● Source

An adversary proceeding in bankruptcy is essentially a lawsuit within the context of a bankruptcy case. It is initiated by a creditor or another party who seeks to challenge certain aspects of the bankruptcy or to resolve disputes that arise within the bankruptcy process. These proceedings can significantly affect the debtor’s ability to obtain a discharge of debts or to retain certain property.

Debtors facing an adversary proceeding must mount an effective defense to protect their interests. Common grounds for adversary proceedings include objections to debt discharge and allegations of fraudulent transfers and preference payments. 

If the creditor claims that the debtor engaged in fraudulent activity or misrepresented financial information, the debtor could show they acted in good faith and that any inaccuracies in financial statements were unintentional. For example, the debtor can present evidence that they relied on faulty advice or misunderstood the requirements, along with any mitigating circumstances that could justify the debtor’s actions.

A fraudulent transfer occurs when the debtor has sold or gifted property to another party with the intent to hinder, delay or defraud creditors. A preference payment occurs when certain creditors are repaid within 90 days before the debtor files for bankruptcy while others are left in the lurch. proceeding. Creditors and sometimes the bankruptcy trustee use adversary proceedings to attempt to set these transactions aside. The debtor can raise several defenses, including the following:

  • Debtor’s solvency — Establishing that the debtor was insolvent at the time of the transfer is a necessary element of proving a preference payment or fraudulent transfer claim. Debtors may argue they were solvent, making it difficult for trustees to recover the assets.

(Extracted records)
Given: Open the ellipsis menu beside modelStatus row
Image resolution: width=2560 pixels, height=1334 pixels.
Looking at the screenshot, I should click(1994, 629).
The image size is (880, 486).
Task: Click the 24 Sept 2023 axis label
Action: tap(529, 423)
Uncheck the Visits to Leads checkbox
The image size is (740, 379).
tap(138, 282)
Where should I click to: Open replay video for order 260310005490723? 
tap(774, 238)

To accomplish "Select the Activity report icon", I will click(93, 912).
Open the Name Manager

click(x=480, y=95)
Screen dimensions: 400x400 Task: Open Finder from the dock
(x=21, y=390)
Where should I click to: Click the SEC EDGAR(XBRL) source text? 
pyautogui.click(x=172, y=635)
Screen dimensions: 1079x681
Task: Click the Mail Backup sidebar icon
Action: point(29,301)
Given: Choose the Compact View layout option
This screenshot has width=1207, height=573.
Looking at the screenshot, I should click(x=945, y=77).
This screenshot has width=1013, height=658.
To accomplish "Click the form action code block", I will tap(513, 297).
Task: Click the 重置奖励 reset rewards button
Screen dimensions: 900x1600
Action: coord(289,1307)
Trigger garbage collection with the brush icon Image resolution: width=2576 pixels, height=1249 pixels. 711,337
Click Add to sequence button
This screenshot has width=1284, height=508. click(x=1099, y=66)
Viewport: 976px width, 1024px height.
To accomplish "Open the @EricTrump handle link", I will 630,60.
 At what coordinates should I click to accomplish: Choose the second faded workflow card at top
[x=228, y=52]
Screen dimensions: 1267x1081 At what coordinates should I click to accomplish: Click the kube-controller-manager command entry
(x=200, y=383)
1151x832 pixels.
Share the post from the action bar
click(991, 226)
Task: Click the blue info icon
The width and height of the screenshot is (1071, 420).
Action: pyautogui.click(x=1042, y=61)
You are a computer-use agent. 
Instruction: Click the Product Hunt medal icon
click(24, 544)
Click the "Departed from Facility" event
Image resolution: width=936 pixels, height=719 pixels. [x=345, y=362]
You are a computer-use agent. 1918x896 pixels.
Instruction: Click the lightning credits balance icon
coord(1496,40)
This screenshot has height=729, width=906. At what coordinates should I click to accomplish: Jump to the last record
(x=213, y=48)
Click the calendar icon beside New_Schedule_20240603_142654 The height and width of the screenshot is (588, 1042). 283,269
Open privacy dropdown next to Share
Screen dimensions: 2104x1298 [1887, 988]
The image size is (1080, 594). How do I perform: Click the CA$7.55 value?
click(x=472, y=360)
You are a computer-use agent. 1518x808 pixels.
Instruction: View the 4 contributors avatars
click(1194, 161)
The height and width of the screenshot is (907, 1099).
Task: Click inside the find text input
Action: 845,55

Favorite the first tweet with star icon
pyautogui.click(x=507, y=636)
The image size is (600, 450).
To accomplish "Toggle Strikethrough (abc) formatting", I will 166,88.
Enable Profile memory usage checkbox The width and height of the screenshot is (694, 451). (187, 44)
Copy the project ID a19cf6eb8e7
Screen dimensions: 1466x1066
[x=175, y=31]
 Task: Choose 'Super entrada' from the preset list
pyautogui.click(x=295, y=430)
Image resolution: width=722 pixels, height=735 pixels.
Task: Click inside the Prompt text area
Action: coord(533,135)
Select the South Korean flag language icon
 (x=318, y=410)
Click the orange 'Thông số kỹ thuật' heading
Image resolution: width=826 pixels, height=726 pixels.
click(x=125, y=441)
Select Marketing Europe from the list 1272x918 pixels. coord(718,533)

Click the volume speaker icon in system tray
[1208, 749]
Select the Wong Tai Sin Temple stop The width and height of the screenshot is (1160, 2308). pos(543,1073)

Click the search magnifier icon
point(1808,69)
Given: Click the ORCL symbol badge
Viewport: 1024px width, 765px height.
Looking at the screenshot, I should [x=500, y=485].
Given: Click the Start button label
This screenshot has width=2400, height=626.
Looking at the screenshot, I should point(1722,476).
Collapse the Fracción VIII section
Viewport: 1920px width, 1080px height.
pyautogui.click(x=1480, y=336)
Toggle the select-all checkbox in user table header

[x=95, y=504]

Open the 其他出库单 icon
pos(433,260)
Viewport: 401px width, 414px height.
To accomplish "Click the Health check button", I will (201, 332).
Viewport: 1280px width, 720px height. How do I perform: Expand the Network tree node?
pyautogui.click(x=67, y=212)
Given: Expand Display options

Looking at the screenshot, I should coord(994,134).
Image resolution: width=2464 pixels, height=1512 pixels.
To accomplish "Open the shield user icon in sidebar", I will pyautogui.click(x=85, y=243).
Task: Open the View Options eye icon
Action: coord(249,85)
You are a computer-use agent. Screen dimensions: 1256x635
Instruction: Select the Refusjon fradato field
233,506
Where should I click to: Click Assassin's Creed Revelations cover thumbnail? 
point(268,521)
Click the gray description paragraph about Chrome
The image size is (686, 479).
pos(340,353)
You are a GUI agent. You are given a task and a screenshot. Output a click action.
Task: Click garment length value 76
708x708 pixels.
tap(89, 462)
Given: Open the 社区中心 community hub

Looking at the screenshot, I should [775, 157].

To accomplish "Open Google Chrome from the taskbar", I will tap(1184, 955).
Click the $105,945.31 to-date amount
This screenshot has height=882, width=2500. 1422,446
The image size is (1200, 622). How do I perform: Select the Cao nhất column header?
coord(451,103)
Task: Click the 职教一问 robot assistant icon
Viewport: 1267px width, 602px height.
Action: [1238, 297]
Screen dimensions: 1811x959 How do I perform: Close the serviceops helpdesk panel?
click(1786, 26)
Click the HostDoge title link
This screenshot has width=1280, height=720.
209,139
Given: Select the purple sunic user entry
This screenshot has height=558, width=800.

● List of tasks
a – According to the passage on adversary proceedings, why can a debtor use their solvency as a defense against a preference payment or fraudulent transfer claim? Answer in one to three sentences.
b – Carry on the passage on adversary proceedings from its last sentence.
You don't need the records for any of this.

● Answers to the problems
a – Proving such a claim requires showing that the debtor was insolvent at the time of the transfer. If the debtor argues they were solvent, the trustee has a harder time recovering the assets.

b –
  • Transfer in the ordinary course of business — This requires showing that the transfer aligns with usual practices based on several factors, including the debtor-creditor relationship, payment history and industry norms.
  • Exchange for new value — This means showing that contemporaneously or soon after the alleged preferential payment, the creditor provided goods, services, credit or some other thing of value to the debtor, essentially offsetting the payment.
  • Lack of intent to defraud — Proving a debtor’s intent in an alleged fraudulent conveyance case can be challenging. It usually involves circumstantial evidence, for which the debtor can offer alternative interpretations
  • Exempt property — Debtors may show that the transferred property is exempt from the bankruptcy estate, making it ineligible for recovery.

In the case of a preference payment, the creditor who received it has a direct interest in preventing avoidance of the transaction and therefore will participate in the defense.

Substantiating any of these defenses requires documentation that includes detailed records of business transactions. In addition, a qualified bankruptcy attorney is essential to an effective defense in adversary proceedings and can often reach a beneficial settlement that averts protracted litigation.

At the Law Offices of Michael Jay Berger in Beverly Hills, California, our attorneys know how to protect your rights and navigate adversary proceedings effectively. Call us at 310-271-6223 or contact us online to schedule a free consultation.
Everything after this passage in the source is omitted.